____ Records to use

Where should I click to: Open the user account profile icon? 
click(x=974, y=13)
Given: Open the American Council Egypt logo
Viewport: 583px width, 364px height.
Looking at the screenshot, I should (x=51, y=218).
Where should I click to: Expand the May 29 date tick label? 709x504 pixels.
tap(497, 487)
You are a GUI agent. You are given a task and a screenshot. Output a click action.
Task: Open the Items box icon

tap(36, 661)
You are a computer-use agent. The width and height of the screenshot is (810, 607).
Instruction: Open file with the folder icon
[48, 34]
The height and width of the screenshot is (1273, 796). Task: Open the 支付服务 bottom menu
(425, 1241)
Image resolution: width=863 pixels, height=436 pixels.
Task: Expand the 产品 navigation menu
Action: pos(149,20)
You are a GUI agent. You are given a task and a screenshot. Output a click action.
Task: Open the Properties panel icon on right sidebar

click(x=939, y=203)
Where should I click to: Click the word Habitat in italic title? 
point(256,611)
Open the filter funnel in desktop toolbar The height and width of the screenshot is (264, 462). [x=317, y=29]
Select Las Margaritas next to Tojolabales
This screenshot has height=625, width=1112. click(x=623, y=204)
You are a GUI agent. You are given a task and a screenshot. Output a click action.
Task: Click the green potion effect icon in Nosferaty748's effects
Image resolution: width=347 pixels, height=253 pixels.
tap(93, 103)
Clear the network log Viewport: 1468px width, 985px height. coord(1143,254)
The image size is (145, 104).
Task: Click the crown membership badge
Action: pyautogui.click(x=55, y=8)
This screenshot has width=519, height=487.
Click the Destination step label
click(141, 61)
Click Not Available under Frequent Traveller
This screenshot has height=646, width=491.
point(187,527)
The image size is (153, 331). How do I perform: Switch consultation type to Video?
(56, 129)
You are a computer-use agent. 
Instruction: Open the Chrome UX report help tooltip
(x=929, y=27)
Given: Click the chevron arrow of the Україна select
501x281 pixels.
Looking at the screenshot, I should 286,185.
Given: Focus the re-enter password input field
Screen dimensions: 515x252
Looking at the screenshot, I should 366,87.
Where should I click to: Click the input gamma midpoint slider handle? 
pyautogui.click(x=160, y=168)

________

Gather every line in the records above that contains the word "pixels". Case counts.

Where should I click to: Expand the May 29 date tick label? 709x504 pixels.
Image resolution: width=863 pixels, height=436 pixels.
Image resolution: width=347 pixels, height=253 pixels.
501x281 pixels.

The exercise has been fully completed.